A l’issue de la rencontre, les ministres présents, Nasser KAMEL, Secrétaire général de l’Union pour la Méditerranée (UpM) et Federica MOGHERINI, cheffe de la diplomatie de l’UE, tous deux ayant participé à cette rencontre, s’engagent à « adopter une vision commune pour un avenir durable ». Ils ont affirmé leur volonté de renforcer la coopération dans plusieurs domaines, en l’occurrence le développement durable, les migrations et la lutte contre le terrorisme. L’accent a été mis sur la jeunesse, considérée comme le potentiel le plus important pour « un avenir meilleur » pour la région. En effet, les jeunes de moins de 30 ans représentent 60% de la population euro-méditerranéenne, essentiellement au sein de la rive sud. Au cours des deux jours d’échanges, les ministres ont également débattu les questions de politique régionale, dont la situation en Libye, en Syrie, dans le Sahel mais également le processus de paix au Moyen-Orient. L’interconnexion des problèmes régionaux nécessite une compréhension commune de leur nature et origine.

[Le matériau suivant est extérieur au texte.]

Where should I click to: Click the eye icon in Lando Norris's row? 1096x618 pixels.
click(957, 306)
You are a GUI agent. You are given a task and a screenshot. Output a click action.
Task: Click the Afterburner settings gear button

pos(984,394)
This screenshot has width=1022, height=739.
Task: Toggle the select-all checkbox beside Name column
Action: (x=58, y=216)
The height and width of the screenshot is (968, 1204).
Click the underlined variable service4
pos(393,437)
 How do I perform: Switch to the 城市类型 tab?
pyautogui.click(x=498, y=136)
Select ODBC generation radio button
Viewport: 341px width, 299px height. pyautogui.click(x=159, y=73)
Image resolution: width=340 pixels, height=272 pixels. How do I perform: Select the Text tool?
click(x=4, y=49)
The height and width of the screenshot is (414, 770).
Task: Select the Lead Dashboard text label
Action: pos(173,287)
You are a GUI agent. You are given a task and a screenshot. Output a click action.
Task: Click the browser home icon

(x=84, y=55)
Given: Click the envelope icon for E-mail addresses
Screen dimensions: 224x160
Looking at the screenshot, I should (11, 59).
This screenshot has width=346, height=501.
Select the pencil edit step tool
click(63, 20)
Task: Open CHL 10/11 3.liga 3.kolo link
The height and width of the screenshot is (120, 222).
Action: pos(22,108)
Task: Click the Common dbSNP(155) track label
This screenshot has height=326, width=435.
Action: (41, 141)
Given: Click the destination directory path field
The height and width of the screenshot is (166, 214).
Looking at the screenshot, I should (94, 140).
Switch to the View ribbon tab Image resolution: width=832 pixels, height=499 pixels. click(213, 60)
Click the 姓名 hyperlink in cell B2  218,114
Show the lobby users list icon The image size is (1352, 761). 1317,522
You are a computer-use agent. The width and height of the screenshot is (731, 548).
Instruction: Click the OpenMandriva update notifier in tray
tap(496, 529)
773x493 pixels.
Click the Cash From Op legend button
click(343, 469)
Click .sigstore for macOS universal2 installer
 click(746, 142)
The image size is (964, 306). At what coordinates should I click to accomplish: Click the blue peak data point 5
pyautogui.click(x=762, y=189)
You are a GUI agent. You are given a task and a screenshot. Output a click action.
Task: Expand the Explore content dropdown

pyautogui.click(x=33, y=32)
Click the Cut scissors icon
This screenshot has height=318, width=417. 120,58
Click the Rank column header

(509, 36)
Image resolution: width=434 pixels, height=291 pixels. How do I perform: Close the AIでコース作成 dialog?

La déclaration officielle stipule que « le dialogue politique est le moyen idéal de trouver des solutions efficaces aux crises en cours qui affectent négativement la région ». A cet égard, « la poursuite et l’approfondissement du dialogue et de la consultation sur toutes les questions d’intérêt commun en vue d’une plus grande cohésion des positions dans les instances régionales et internationales » est nécessaire. A cette occasion, Abdelkader MESSAHEL a déclaré le vendredi 18 janvier : « la présente situation en mer Méditerranée conforte malheureusement toujours l’idée d’une mer ligne de fracture en raison des tensions et crises qui y persistent ». Toutefois, il précise que « la sécurité en région méditerranéenne, en tant qu’espace commun entre les pays des deux rives, est indivisible et interdépendante ».

Le Dialogue 5+5 s’est érigé au fil des années en véritable instance de dialogue recouvrant de multiples domaines. A Marseille se tiendra le 24 juin 2019 le « Sommet des deux rives ». Annoncée par le président français Emmanuel MACRON, cette rencontre a été présentée par le ministre français des Affaires étrangères Jean-Yves le DRIAN qui a appelé ses homologues à « s’engager dans cet exercice de manière à faire du sommet de Marseille un succès et à renouer le fil d’une politique méditerranéenne plus inclusive ». Les ministres se sont félicités de cette réunion qui verra se rencontrer les chefs d’Etat et de gouvernement de la Méditerranée occidentale et des représentants de la société civile.